Data:
--------------------
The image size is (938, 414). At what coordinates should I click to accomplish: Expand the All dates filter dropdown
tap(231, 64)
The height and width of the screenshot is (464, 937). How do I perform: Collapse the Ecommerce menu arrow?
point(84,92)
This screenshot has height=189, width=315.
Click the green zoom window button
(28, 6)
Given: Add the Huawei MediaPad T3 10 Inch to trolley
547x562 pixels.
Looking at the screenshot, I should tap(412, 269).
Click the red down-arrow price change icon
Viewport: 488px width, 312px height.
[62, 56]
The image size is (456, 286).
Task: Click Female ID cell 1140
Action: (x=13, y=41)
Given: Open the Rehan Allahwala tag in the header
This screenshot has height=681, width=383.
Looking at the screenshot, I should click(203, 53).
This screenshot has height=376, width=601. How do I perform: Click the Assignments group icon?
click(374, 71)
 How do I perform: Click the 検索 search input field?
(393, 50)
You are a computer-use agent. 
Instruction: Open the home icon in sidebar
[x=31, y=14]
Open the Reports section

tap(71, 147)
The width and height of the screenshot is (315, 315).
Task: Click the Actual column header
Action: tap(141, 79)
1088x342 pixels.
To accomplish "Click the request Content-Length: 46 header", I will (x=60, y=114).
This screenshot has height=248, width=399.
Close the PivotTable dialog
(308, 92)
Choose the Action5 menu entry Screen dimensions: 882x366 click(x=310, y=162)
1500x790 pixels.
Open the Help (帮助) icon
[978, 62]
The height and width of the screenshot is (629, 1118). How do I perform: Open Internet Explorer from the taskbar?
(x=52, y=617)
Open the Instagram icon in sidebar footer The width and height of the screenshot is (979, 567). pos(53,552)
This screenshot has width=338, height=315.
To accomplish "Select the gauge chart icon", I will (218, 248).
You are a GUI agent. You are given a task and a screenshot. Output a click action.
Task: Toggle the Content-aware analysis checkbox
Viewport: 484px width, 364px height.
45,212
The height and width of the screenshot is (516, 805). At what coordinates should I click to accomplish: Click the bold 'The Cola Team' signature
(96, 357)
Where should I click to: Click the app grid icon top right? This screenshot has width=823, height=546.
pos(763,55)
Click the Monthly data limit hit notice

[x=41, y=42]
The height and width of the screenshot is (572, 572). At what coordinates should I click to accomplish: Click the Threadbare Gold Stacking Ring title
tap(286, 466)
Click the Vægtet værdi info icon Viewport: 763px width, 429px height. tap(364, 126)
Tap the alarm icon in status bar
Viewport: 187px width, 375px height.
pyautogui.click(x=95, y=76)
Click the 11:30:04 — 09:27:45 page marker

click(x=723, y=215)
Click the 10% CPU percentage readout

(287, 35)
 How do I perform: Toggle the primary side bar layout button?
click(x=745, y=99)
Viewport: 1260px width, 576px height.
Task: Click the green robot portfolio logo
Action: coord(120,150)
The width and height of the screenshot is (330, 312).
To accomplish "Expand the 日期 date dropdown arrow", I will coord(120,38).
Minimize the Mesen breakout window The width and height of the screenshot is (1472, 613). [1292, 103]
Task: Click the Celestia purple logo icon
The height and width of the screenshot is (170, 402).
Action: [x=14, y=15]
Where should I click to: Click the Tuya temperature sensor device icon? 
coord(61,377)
--------------------
Work to do: Rewrite all of the material above, swapping every "pixels" for "px" and leaving everything else unchanged.

Exercise solution:
The image size is (938, 414). At what coordinates should I click to accomplish: Expand the All dates filter dropdown
tap(231, 64)
The height and width of the screenshot is (464, 937). How do I perform: Collapse the Ecommerce menu arrow?
point(84,92)
This screenshot has height=189, width=315.
Click the green zoom window button
(28, 6)
Given: Add the Huawei MediaPad T3 10 Inch to trolley
547x562 px.
Looking at the screenshot, I should tap(412, 269).
Click the red down-arrow price change icon
Viewport: 488px width, 312px height.
[62, 56]
The image size is (456, 286).
Task: Click Female ID cell 1140
Action: (x=13, y=41)
Given: Open the Rehan Allahwala tag in the header
This screenshot has height=681, width=383.
Looking at the screenshot, I should click(203, 53).
This screenshot has height=376, width=601. How do I perform: Click the Assignments group icon?
click(374, 71)
 How do I perform: Click the 検索 search input field?
(393, 50)
You are a computer-use agent. 
Instruction: Open the home icon in sidebar
[x=31, y=14]
Open the Reports section

tap(71, 147)
The width and height of the screenshot is (315, 315).
Task: Click the Actual column header
Action: tap(141, 79)
1088x342 px.
To accomplish "Click the request Content-Length: 46 header", I will (x=60, y=114).
This screenshot has height=248, width=399.
Close the PivotTable dialog
(308, 92)
Choose the Action5 menu entry Screen dimensions: 882x366 click(x=310, y=162)
1500x790 px.
Open the Help (帮助) icon
[978, 62]
The height and width of the screenshot is (629, 1118). How do I perform: Open Internet Explorer from the taskbar?
(x=52, y=617)
Open the Instagram icon in sidebar footer The width and height of the screenshot is (979, 567). pos(53,552)
This screenshot has width=338, height=315.
To accomplish "Select the gauge chart icon", I will (218, 248).
You are a GUI agent. You are given a task and a screenshot. Output a click action.
Task: Toggle the Content-aware analysis checkbox
Viewport: 484px width, 364px height.
45,212
The height and width of the screenshot is (516, 805). At what coordinates should I click to accomplish: Click the bold 'The Cola Team' signature
(96, 357)
Where should I click to: Click the app grid icon top right? This screenshot has width=823, height=546.
pos(763,55)
Click the Monthly data limit hit notice

[x=41, y=42]
The height and width of the screenshot is (572, 572). At what coordinates should I click to accomplish: Click the Threadbare Gold Stacking Ring title
tap(286, 466)
Click the Vægtet værdi info icon Viewport: 763px width, 429px height. tap(364, 126)
Tap the alarm icon in status bar
Viewport: 187px width, 375px height.
pyautogui.click(x=95, y=76)
Click the 11:30:04 — 09:27:45 page marker

click(x=723, y=215)
Click the 10% CPU percentage readout

(287, 35)
 How do I perform: Toggle the primary side bar layout button?
click(x=745, y=99)
Viewport: 1260px width, 576px height.
Task: Click the green robot portfolio logo
Action: coord(120,150)
The width and height of the screenshot is (330, 312).
To accomplish "Expand the 日期 date dropdown arrow", I will coord(120,38).
Minimize the Mesen breakout window The width and height of the screenshot is (1472, 613). [1292, 103]
Task: Click the Celestia purple logo icon
The height and width of the screenshot is (170, 402).
Action: [x=14, y=15]
Where should I click to: Click the Tuya temperature sensor device icon? 
coord(61,377)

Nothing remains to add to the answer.